# Problems to work on
[a] List every super power that the passage on super powers and divine power names as one people might wish for.
[b] Write a continuation of the passage on super powers and divine power, starting after its final quotation from John.

# Passage provided
Similarly, perhaps you have at a dinner party or other casual conversation with friends discussed what kind of “super power” you would wish to have, were you given such a choice. Some say great strength, others the ability to fly, or the ability to see in the dark or through opaque objects, or the power to be invisible, among others. Immortality is a favorite.

These fanciful musings and entertaining discussions may not be as fanciful as we might think. Certainly modern technology is constantly making commonplace what would have been marvels in centuries past. Consider trying to explain to a George Washington of the 1780s a jet aircraft, or a phonograph (let alone today’s latest sound reproduction devices), or a personal computer and the Internet. He would have as much trouble believing as we would have explaining. Can we in turn conceive of the instruments and tools our grandchildren will someday have as everyday conveniences?

Yet the greatest miracles of man’s invention are trifles compared with the power of God:

In the beginning was the Word, and the Word was with God, and the Word was God. The same was in the beginning with God. All things were made by him; and without him was not anything made that was made. (John 1:1-3)

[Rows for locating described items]

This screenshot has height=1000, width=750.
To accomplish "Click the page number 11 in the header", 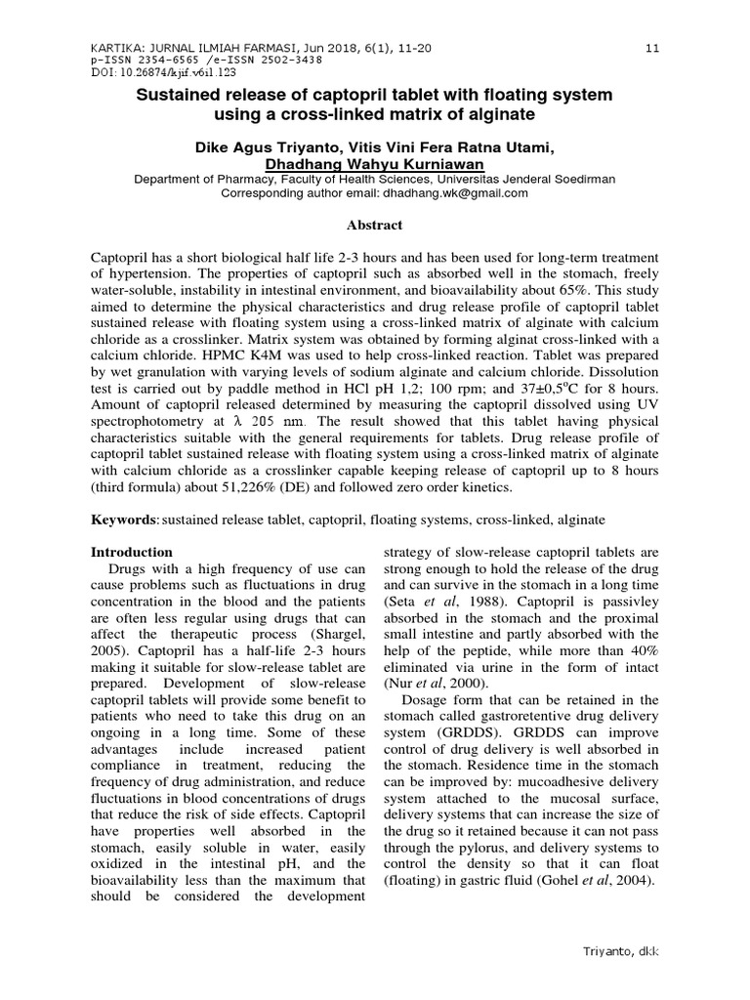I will pos(653,47).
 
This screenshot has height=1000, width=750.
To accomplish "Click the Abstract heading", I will pos(375,225).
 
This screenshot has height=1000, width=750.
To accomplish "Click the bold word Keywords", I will pos(124,521).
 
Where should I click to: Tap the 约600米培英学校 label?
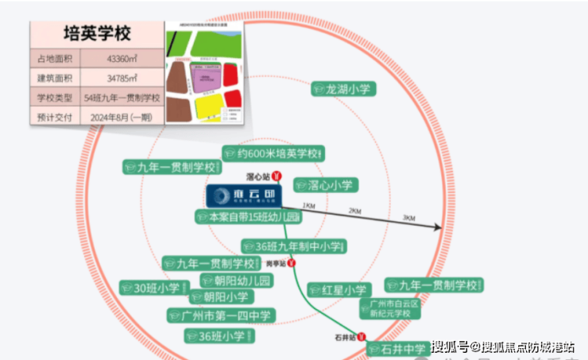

# Responses in order
[a]
- Great strength
- The ability to fly
- The ability to see in the dark or through opaque objects
- The power to be invisible
- Immortality

[b]
This was the same who, during His mortal ministry, calmed the storm at His will, brought sight to the blind with the touch of His hand, healed the sick with the word of His mouth, and restored the dead to life and vigor at His command. This was the same who perceived men’s thoughts, saw men’s hidden acts, predicted the future, and personally triumphed from death to immortality, the first of all who would be resurrected by His power.

This omnipotent God wants to give us of His power, far beyond that of the supermen of mortal imagination:

If ye have faith as a grain of mustard seed, ye shall say unto this mountain, Remove hence to yonder place; and it shall remove; and nothing shall be impossible unto you. (Matthew 17:20)

Paul explained that this was promised us as heirs of the Father, “For I reckon that the sufferings of this present time are not worthy to be compared with the glory which shall be revealed in us.” (Romans 8:18)

The Book of Mormon tells of one Nephi, who had a mustard seed or more of faith and to whom God extended heavenly power. Because of Nephi’s faithful dedication and spiritual strength, the Lord had been able through Nephi’s ministry to bring tens of thousands of people to repent of their sins and follow Christ. A few years before the Savior’s birth the Lord declared to Nephi,

And now, because thou hast done this with such unwearyingness, behold, I will bless thee forever; and I will make thee mighty in word and in deed, in faith and in works; yea, even that all things shall be done unto thee according to thy word . . .

The Lord then explained to Nephi that “all things” meant anything, from moving mountains to national calamities. All this the Lord would entrust, He said, “for thou shalt not ask that which is contrary to my will.” (Helaman 10:5-10) God could trust Nephi with His awesome and infinite power, because Nephi would use it only for God’s purposes.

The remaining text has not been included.